Don’t use the automounter via LDAP, for whatever reason it does not work. I created a /Cluster directory and unpacked the Sun Grid Engine tarballs to the /Cluster/sge directory. Share the /Cluster directory on the head node via NFS, but be sure to take the tick out of the three boxes for NFS export and stop sharing via other methods. The path to the root SGE directory needs to be the same on all nodes.

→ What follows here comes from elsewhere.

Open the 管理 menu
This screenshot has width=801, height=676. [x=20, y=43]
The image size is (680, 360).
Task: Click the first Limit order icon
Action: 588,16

Once exported issue the following commands on each node – I used KDE’s Konsole application to send input to all sessions, or Apple Remote Desktop tool can also send the commands to each node. The commands should be run as root or preceded with sudo.

mkdir /Cluster
nicl . -create /mounts/head:\\/Cluster
nicl . -append /mounts/head:\\/Cluster type nfs
nicl . -append /mounts/head:\\/Cluster opts “”
nicl . -append /mounts/head:\\/Cluster dir /Cluster
kill -1 `cat /var/run/automount.pid`

This step tells the automounter about the share and causes it to reread the database in order to mount the share. The next steps are interactive and so Konsole’s send input to all sessions was the most appropriate tool. (I didn’t find a similar program for Mac OS X. Apple Remote Desktop can send scripts, but not in an interactive manner. So I used my Gentoo laptop with KDE.) The sge_qmaster and sge_execd services must be added to /etc/services. Add the following lines to /etc/services on the master and all compute nodes.

sge_qmaster 536/tcp
sge_execd 537/tcp

Due to the master node having two interfaces and using both an internal and an external hostname it is necessary to add the hostnames to the /etc/hosts file and perform some extra configuration on the qmaster. Add the following to the head nodes /etc/hosts file,

10.1.1.1 external external.dns.example
192.168.1.100 head head.cluster.private

Then run the following,

cd /Cluster/sge
export SGE_ROOT=/Cluster/sge
./install_qmaster

This script will interactively set up the qmaster. The node name is “external,” other defaults can be accepted. Once complete it will probably complain a little about hostnames not matching. Classic spooling was chosen along with the standard scheduler. All nodes were added at this step but more can easily be added later.

Once complete a file in /Cluster/sge/external/common/host_aliases was created with the line,

head external

This simply tells SGE that the two hostnames refer to the same machine. The /Cluster/sge/external/common/sgemaster was executed to restart the master. Next each node must be configured. Log in to the node, become root and issue the following commands,

source /Cluster/sge/external/common/settings.sh
cd /Cluster/sge
./install_execd

Follow the prompts and accept the defaults. Be sure to define a local spool directory for each node, located in /Volumes/Scratch/sge. Once complete each node will be added to the grid and can be seen by issuing a qhost command on the head node.

qconf -as head

Adds the head node as a submit host. It is not necessary to log into any nodes to perform tasks as qsub will now submit tasks to nodes and monitor tasks for completion. You should also add some manager accounts – these are user accounts that have full access to the SGE.

qconf -am admin user123

The next step is to set up and configure OpenMPI and the parallel environment stuff. Issue the following command,

qconf -ap mpi

Then I used the following configuration for the parallel environment,

pe_name mpi
slots 64
user_lists NONE
xuser_lists NONE
start_proc_args /Cluster/sge/mpi/startmpi.sh $pe_hostfile
stop_proc_args /Cluster/sge/mpi/stopmpi.sh
allocation_rule $pe_slots
control_slaves FALSE
job_is_first_task TRUE
urgency_slots min

This allows jobs to be submitted to the grid using the following command where four processors are requested,

qsub -R y -pe mpi 4 test.sh

This job will reserve its resources and use four slots on a node. This can be modified in order to reserve two slots or just a single slot.